Infidelity is another aspect of American life when women get the raw end of the deal. The numbers vary. (Who can expect survey takers to be completely reliable when disclosing their own infidelity?) In her book “Anatomy of Love: A Natural History of Mating, Marriage, and Why We Stray,” biological anthropologist Helen Fisher cites studies finding that 20 to 40 percent of heterosexual American married men have had extramarital affairs, while 15 to 25 percent of women have cheated.
Whether infidelity is committed or not, its threat is ever-present. “In a series of recent studies,” Fisher notes, “50 percent of the participating Americans said that they had tried to ‘poach’ a member of another partnership; 80 percent had had someone try to seduce them away from their partnership, and 25 percent had lost a partner to someone who engaged in ‘mate poaching.’ ”

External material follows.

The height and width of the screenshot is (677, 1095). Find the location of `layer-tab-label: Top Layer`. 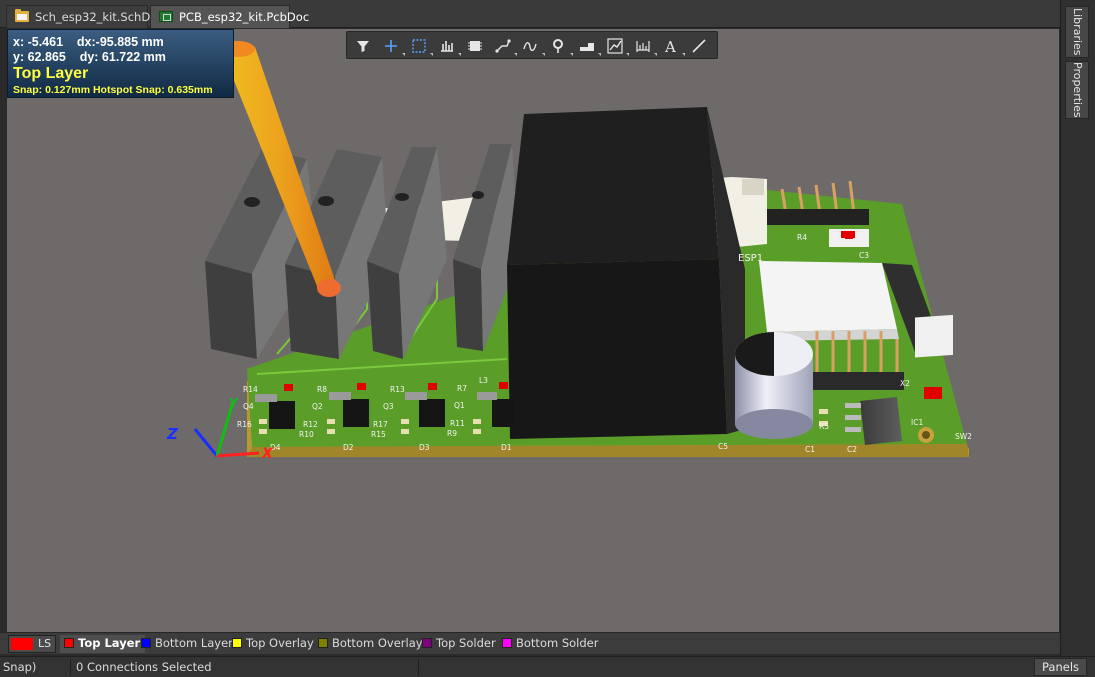

layer-tab-label: Top Layer is located at coordinates (110, 643).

But what to do — stay, go, or laugh all the way up the music charts, to divorce court or to the Oval — is not clear-cut. If you watch the first half of “Lemonade,” and you’ll think the story is heading toward divorce, not reconciliation. But that turnabout is realistic, too: Infidelity is among the leading causes of divorce, but researchers have found that about half of couples who experience infidelity stay together. In the moments after Hillary Clinton learned the truth about her husband’s infidelity, she writes that she “didn’t know whether our marriage could — or should — survive such a stinging betrayal.”

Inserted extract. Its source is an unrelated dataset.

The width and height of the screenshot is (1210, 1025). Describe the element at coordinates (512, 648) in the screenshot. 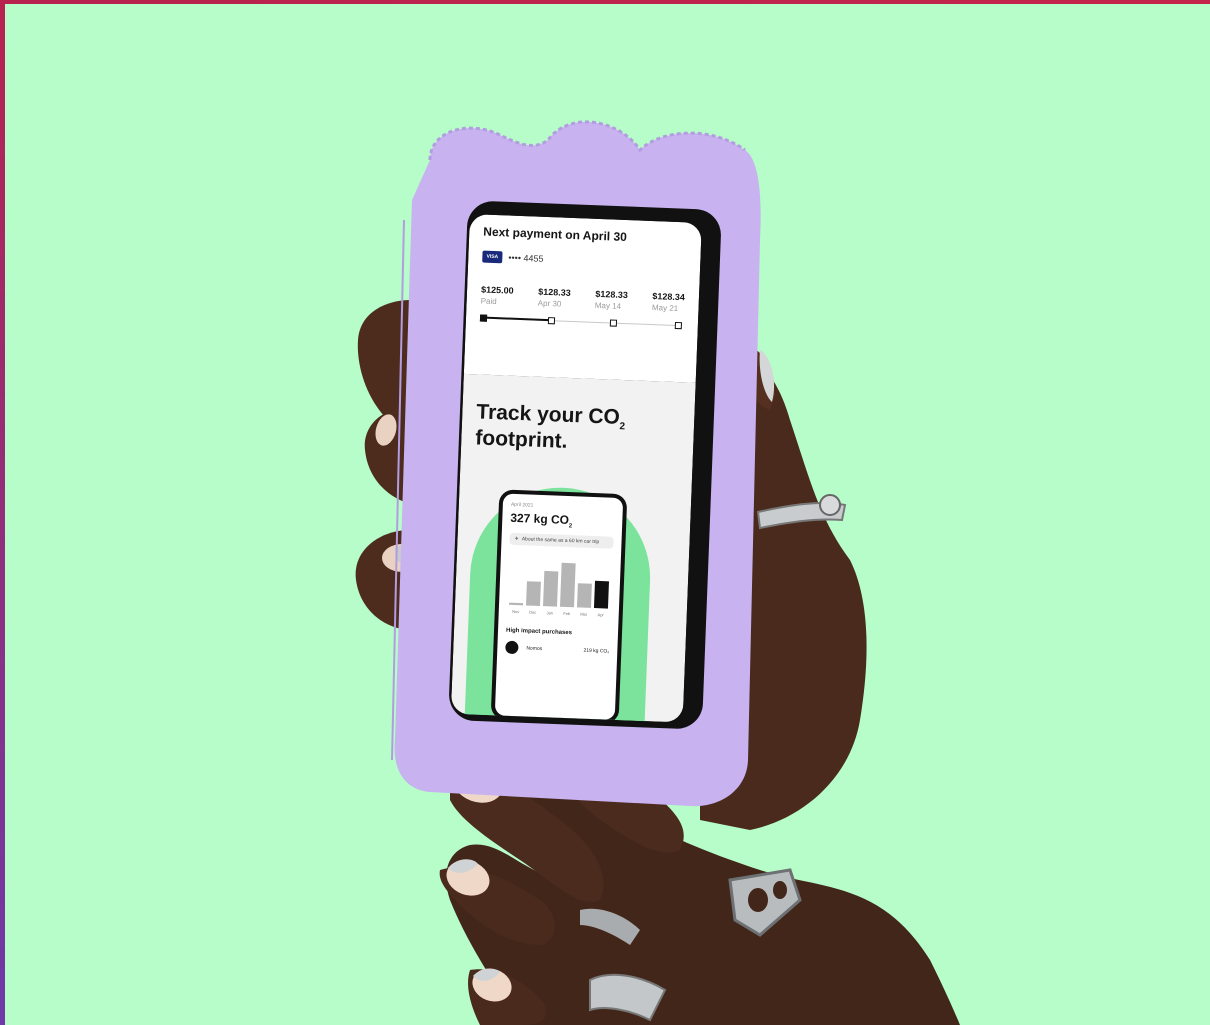

I see `merchant-logo` at that location. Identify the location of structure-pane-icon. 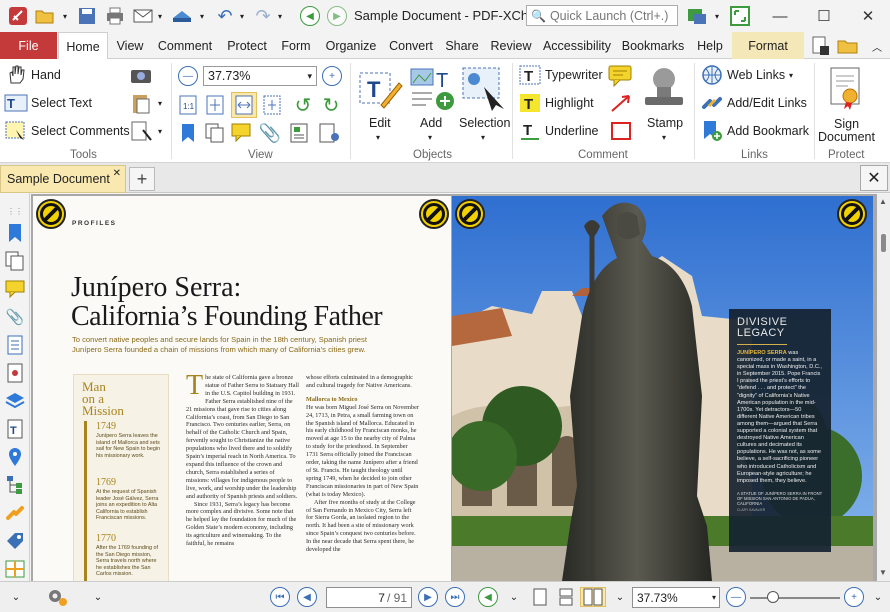
(15, 485).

At its strongest, a relationship is a tight cone of intimacy, two people bound together against the world. “Where do you turn when your best friend, the one who always helps you through hard times, is the one who wounded you?” Those are Hillary’s words, but “Lemonade” has versions of them, too.

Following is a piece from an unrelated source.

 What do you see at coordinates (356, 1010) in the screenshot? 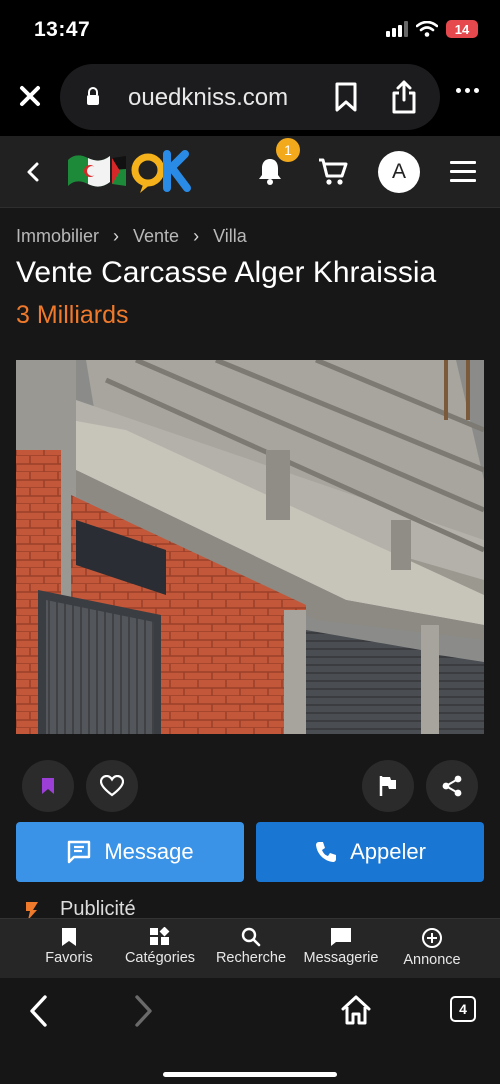
I see `home-icon` at bounding box center [356, 1010].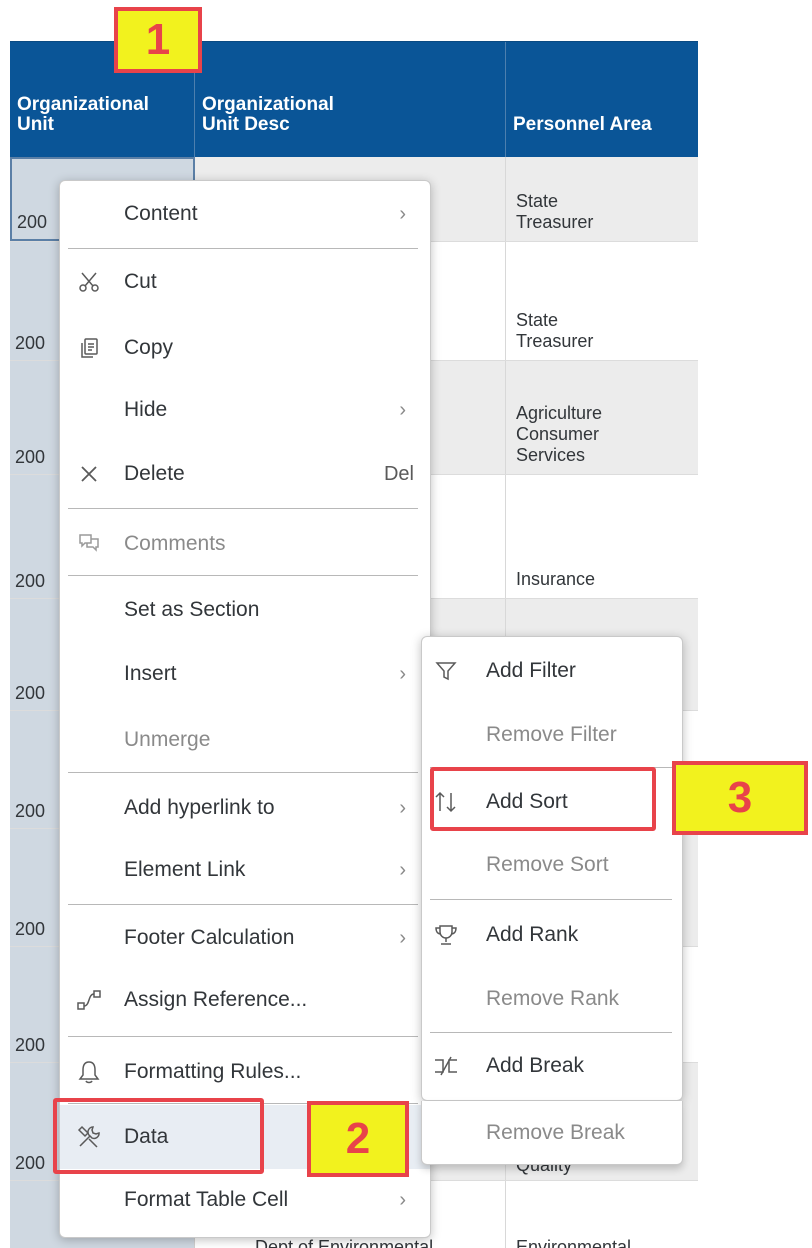  I want to click on org-unit-desc-text: Dept of Environmental, so click(344, 1242).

Although I’ve never been married or deeply betrayed, I think this is part of what makes infidelity so difficult to handle: You and your lover have created this private world, thought to be inhabited by just the two of you. When that’s permeated by another person, you know that additional connection couldn’t be as good or as deep. “Hold up, they don’t love you like I love you,” as Bey puts it. “Slow down, they don’t love you like I love you.” And it could feel tempting — and empowering — to walk away.
As I watched “Lemonade,” I felt more convinced by Beyoncé’s angry, self-assured and “boy, bye” personas than by the happy resolution portrayed at the end. But I also thought about how it’s impossible to know what’s going on in anyone else’s marriage and difficult to fairly judge the choices people make within a relationship, reminders “Lemonade” makes in the album’s final sips.
When I interview couples, I look for outward signs of intimacy: a meeting of the eyes or a loving touch of the hand during a difficult moment, rituals they’ve created to make each other feel safe and cared for. But I can’t look to a quarterly earnings report to quantify their love; there are no inspectors general investigating the true leanings of a person’s heart. It’s impossible for me to know: Did she settle for him? Is he still in love with her?
Neither Clinton nor Beyoncé, from what we can see, have chosen marriage by default or stayed in it passively, even though they both seem to have struggled with its constraints. In a 2015 treatise, journalist Rebecca Traister deems Clinton’s devotion as retro: “Returning to [Bill’s] side may be a reflexive habit developed in the era in which Hillary was raised and less well suited to the one in which she wants to become president, but it’s one that she — and he — need to break.”
But it may also be modern. She and Beyoncé are both telling us that love is flawed, that no matter how much money, power or fame you have, none of that can make you invincible. You, too, could have your heart broken at any moment. And you may be even stronger for it.